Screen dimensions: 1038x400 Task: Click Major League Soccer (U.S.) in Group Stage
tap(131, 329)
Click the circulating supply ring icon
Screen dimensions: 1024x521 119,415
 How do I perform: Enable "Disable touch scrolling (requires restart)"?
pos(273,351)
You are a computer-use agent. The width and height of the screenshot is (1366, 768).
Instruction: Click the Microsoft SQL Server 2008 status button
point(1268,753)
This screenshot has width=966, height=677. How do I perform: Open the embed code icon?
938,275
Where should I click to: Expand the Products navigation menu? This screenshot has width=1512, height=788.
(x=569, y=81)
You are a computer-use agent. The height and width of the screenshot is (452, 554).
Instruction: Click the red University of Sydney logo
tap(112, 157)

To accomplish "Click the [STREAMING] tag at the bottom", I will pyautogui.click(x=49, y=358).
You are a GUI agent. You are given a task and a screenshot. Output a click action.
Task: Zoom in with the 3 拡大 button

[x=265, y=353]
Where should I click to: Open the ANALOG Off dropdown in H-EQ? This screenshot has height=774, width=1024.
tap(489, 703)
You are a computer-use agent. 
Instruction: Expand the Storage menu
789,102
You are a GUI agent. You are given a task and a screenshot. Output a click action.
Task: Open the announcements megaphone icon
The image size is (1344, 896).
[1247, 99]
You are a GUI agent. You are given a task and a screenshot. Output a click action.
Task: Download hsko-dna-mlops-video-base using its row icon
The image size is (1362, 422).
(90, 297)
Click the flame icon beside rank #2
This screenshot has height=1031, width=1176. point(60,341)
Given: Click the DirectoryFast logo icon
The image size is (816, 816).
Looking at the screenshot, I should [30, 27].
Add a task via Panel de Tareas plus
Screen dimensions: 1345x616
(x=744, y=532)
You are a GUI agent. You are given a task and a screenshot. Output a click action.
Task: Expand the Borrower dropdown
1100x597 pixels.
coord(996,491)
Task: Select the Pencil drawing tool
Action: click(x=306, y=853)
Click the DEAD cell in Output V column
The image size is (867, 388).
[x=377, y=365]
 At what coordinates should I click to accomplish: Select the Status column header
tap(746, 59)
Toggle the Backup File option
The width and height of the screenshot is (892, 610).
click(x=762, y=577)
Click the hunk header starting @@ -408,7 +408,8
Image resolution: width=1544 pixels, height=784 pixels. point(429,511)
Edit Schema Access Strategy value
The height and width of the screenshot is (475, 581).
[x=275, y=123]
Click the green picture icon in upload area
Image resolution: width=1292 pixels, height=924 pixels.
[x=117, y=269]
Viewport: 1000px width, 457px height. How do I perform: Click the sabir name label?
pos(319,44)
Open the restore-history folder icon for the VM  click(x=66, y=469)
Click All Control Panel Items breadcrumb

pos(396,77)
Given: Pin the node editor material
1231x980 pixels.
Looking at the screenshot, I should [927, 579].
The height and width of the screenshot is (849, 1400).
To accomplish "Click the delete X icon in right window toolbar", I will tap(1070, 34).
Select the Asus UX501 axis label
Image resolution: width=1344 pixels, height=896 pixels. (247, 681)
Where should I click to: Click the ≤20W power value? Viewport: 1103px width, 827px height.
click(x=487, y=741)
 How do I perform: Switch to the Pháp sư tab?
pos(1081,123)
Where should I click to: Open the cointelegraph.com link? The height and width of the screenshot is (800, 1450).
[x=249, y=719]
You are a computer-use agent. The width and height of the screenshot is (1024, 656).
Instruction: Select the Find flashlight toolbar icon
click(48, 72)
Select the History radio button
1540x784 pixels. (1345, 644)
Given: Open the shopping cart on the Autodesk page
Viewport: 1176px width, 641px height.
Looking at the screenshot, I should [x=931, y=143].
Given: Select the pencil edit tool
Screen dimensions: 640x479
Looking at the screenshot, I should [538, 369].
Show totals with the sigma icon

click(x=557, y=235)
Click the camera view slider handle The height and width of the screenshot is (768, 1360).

Your goal -
Copy out all lines above holding "computer".

Response box -
You are a computer-use agent. The width and height of the screenshot is (1366, 768).
You are a computer-use agent. The height and width of the screenshot is (452, 554).
You are a computer-use agent. 
You are a computer-use agent. The width and height of the screenshot is (1024, 656).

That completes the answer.